Nodulaire fasciitis is een snel groeiende niet-neoplastische weke delen laesie die zich vaak bevindt in de diepe subcutane regio of in de fascia. De meest voorkomende plaatsen voor nodulaire fasciitis zijn het volar aspect van de onderarm, de onderste extremiteit, en de borst en rug. Het manifesteert zich meestal als een snel groeiende massa.

Epidemiologie

Het vaakst komt nodulaire fasciitis voor bij patiënten tussen de 20 en 40 jaar, maar ook kinderen kunnen worden getroffen.

Klinische presentatie

In veel gevallen (~45%) is het gelokaliseerd aan de bovenste extremiteit, met name het volaire aspect van de onderarm. Andere veel voorkomende plaatsen zijn:

  • romp (20%)
  • hoofd en nek (18%)
  • onderste extremiteiten (16%)

Symptomen van gevoeligheid en pijn worden vaak beschreven bij presentatie.

Pathologie

De pathogenese van nodulaire fasciitis is slecht begrepen. Sommigen beschrijven het als een reactieve laesie gerelateerd aan trauma, anderen hebben chromosomale afwijkingen beschreven die duiden op een neoplastische oorsprong.

Locatie

Drie algemene subtypes van nodulaire fasciitis kunnen worden geïdentificeerd op basis van de locatie van de laesie:

  • subcutaan
  • intramusculair
  • fasciaal

De meeste gevallen van nodulaire fasciitis zijn subcutaan, op basis van fascia, en omcirkeld; deze laesies kunnen vatbaar zijn voor biopsie of excisie zonder dat beeldvormend onderzoek nodig is.

Classificatie

De entiteit is opgenomen in de WHO-classificatie van weke delen tumoren onder “fibroblastic/myofibroblastic tumors.”

Microscopisch uiterlijk

Benaardige proliferatie van fibroblasten en myofibroblasten, typisch verward met een sarcomateuze laesie vanwege de snelle groei, overvloedige spindelvormige cellen, en mitotische activiteit.

Radiografische kenmerken

De laesies hebben de neiging klein te zijn (<4 cm).

Ultrasound

Sonografie kan een of meer goed gedefinieerde isoechoische tot hypoechoische knobbels laten zien met een licht verhoogde vasculaire stroom in het diepe deel van de onderhuidse vetlaag, grenzend aan of in de fascia.

MRI

Nodulaire fasciitis kan worden gecategoriseerd als myxoid, cellulair, of fibreus. Deze histologische diversiteit verklaart waarschijnlijk de variabele MR-beeldvorming van de laesies:

  • hypercellulaire laesies lijken bijna isointense met die in skeletspieren op T1WI en hyperintense met die in vetweefsel op T2WI
  • zeer collageenachtige laesies hebben een hypointense signaal op alle sequenties
  • contrastversterking is typisch diffuus maar kan perifeer zijn

Behandeling en prognose

De op beeldvorming gebaseerde diagnosegebaseerde diagnose moet worden geverifieerd met een excisie biopsie.

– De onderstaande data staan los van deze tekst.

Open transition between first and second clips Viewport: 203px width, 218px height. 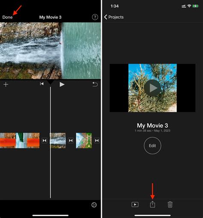tap(45, 140)
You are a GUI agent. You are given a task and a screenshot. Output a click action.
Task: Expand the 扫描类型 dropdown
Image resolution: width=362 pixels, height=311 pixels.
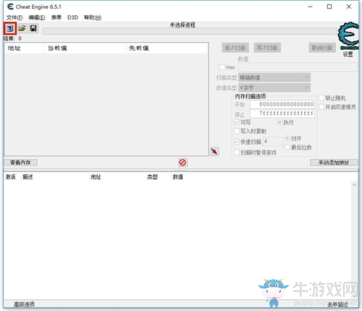(x=274, y=77)
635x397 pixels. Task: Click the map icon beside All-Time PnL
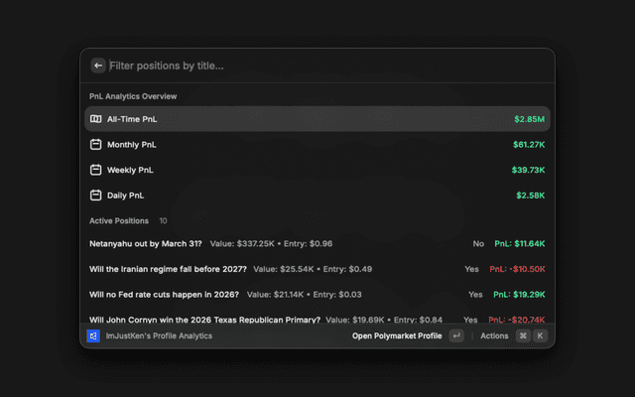(96, 119)
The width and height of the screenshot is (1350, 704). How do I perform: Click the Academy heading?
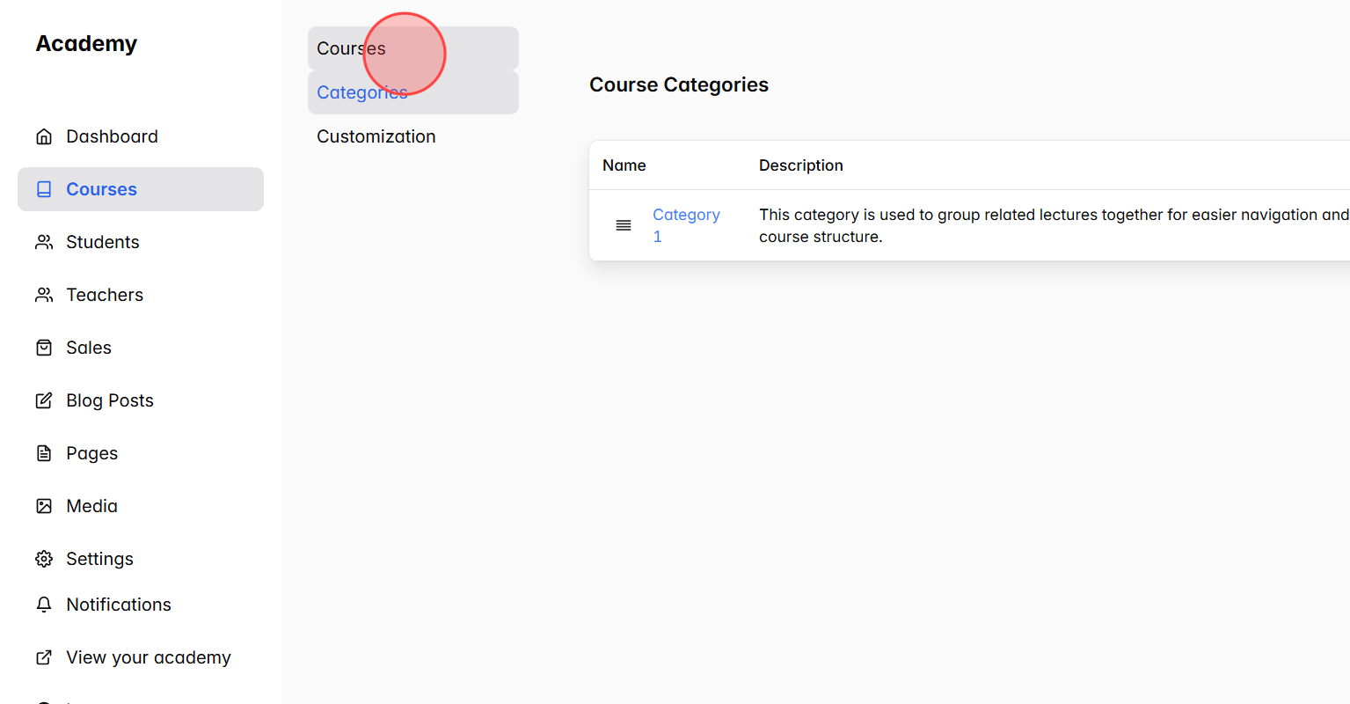pyautogui.click(x=86, y=43)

De behandeling bestaat meestal uit marginale excisie van de laesie(s). Enkele weken van observatie (na een diagnose op basis van de resultaten van een percutane fijne-naald biopsie) zijn ook aanbevolen gezien het zelf-beperkte verloop van de ziekte.

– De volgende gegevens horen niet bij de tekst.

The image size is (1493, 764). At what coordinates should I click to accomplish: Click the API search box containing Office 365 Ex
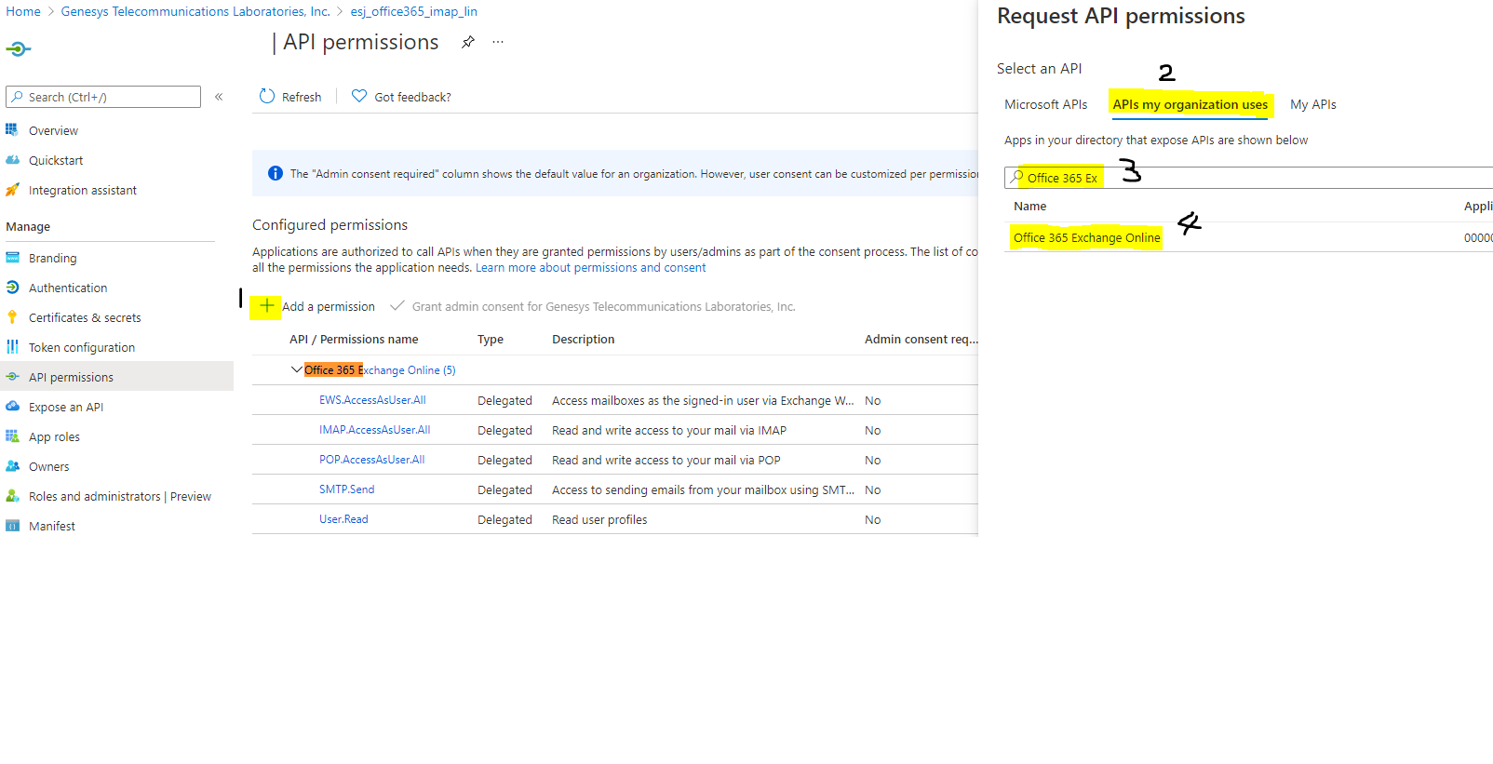point(1247,178)
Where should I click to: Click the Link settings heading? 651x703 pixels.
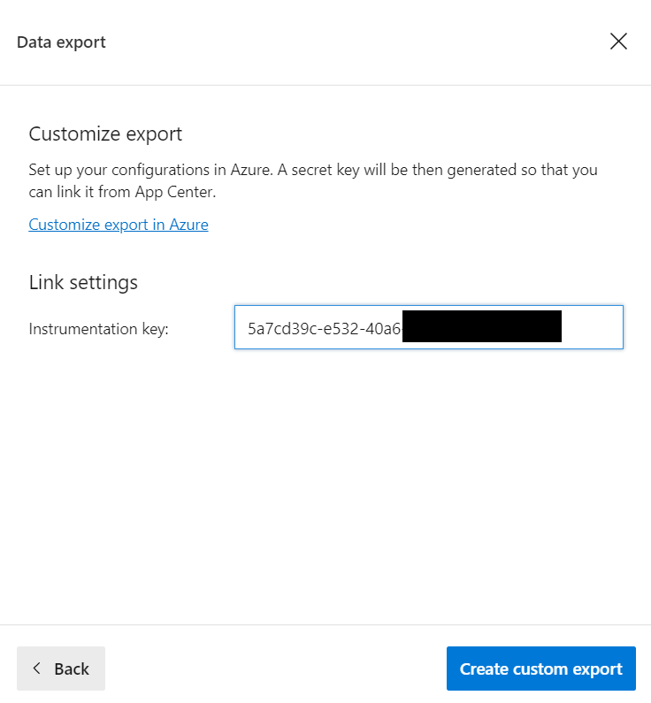pyautogui.click(x=83, y=283)
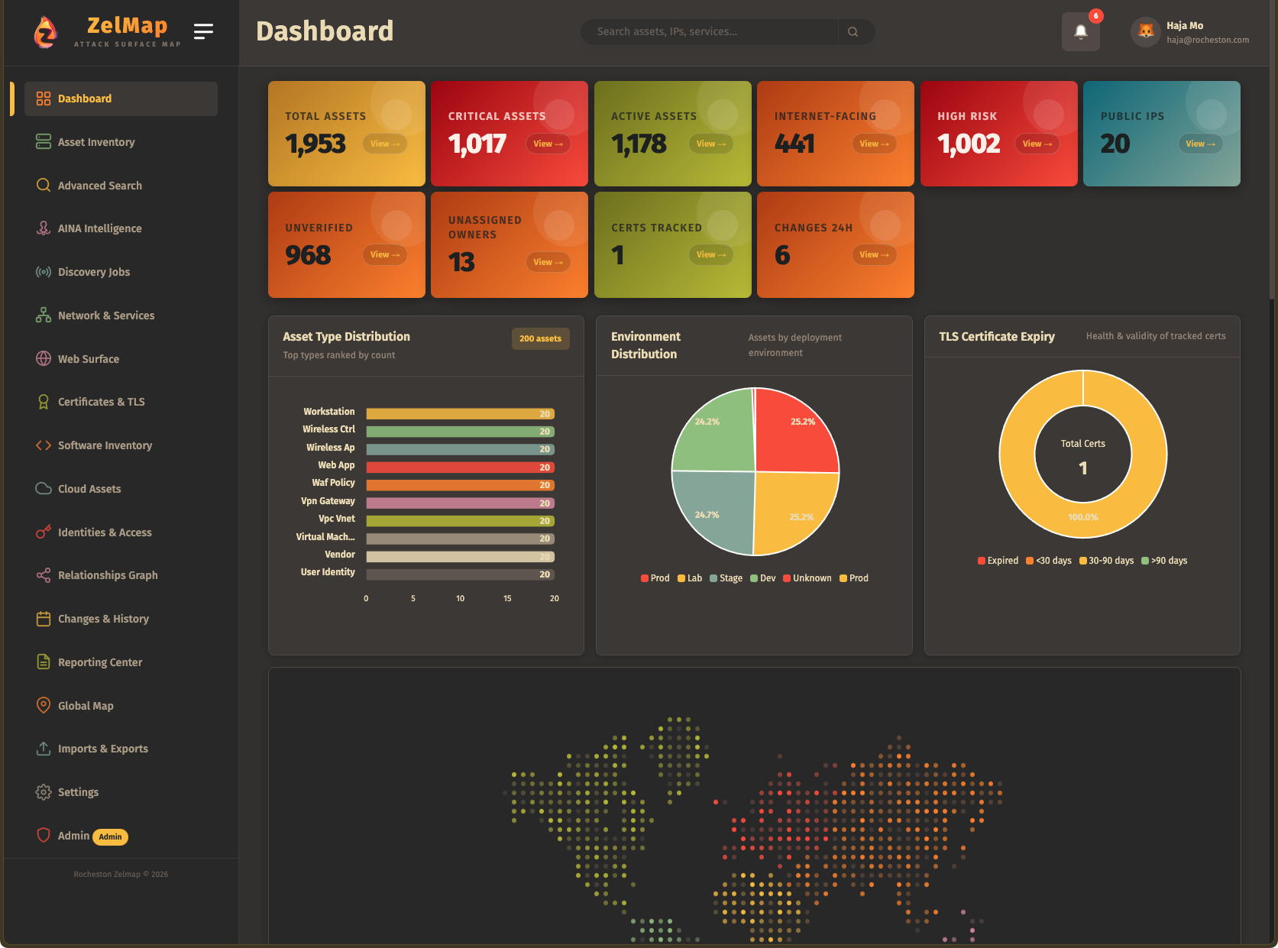Image resolution: width=1278 pixels, height=948 pixels.
Task: Focus the search assets input field
Action: (710, 32)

Spontane regressie en involutie van laesies in reactie op steroïde injecties zijn gerapporteerd ref nodig.

Differentiële diagnose

Imaging differentiële overwegingen omvatten:

  • ziekte van Dupuytren (palmaire fibromatose)
  • extra-abdominale desmoïd tumor
  • neurofibroma
  • fibrous histiocytoma
  • soft tissue sarcoma
  • als intramusculaire vroege myositis ossificans kan worden overwogen

Geef een antwoord

Het e-mailadres wordt niet gepubliceerd.